Pages

Friday, December 16, 2011

What a difference a decade makes.

A friend of mine was asking if I felt bad that my sons childhood was so different from my daughters. At first I was a little confused, was it different?
They explained how when my son was young, we spent most of our time on tour. Traveling the globe, sitting on planes, buses or the good ol' econoline. My son sat on the stage for Farm Aid more than once, he rode a scooter across the stage while Pearl Jam was sound checking...
I was brought back to that time, with fondness, I mean- it was radical! But it is all still there. That is still in our life, although we don't consume ourselves with it. Being older maybe the factor. I know that I want more out of my life than my husbands dreams- I mean, he too wants more out of his life of music, that is why he now has a family. But the thing for me is, I guess I am more comfortable with where my life is headed. I am a homemaker, I do this. I am here and there. I can pack a lunch or a bag for Paris. I will, I do, I have.
What got me about this conversation was the fact that the feeling of "jipping" my daughter was out there. Like her childhood would not be as what? rock n' roll? Maybe not. To me that is not a bad thing. But I don't think so really. Less so, but not non existent. 
What I do appreciate about this point in my life, other than the slower speed, the less travel (although 6 weeks in Europe doesn't exactly make me feel like we travel less... maybe less often and for longer?...) are the things I don't miss.
See with my son, we were all over the place.
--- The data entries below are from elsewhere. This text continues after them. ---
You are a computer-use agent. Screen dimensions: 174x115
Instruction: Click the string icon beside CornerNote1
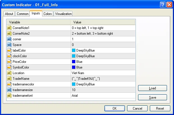tap(9, 28)
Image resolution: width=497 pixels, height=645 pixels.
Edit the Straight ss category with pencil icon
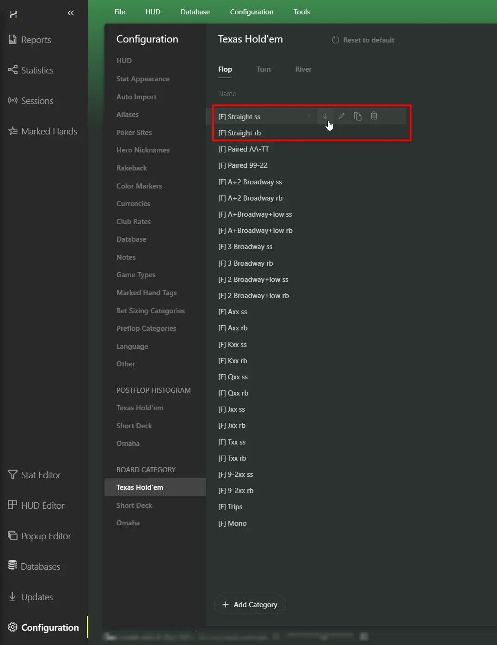tap(342, 116)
We were running around, moving, touring like crazy- it was what was fun then but I do feel I missed some things. Maybe while I was packing up the cab, I missed my sons first- oh whatever. I don't know, but it could have happened. 
Anyway, to get to the point... what I thought of- the past raising of child vs the now. When we were in Mexico last summer, we walked out of the resort we were at to go out to the beach and it was a corridor type thing and when we turned the corner the wind hit us all, it was warm and fantastic and I looked at my daughter and I got to see her face. Her eyes and mouth wide open- I got to see her discover wind. 
I'll trade rock n' roll for that any day but you know what? I don't think I have to.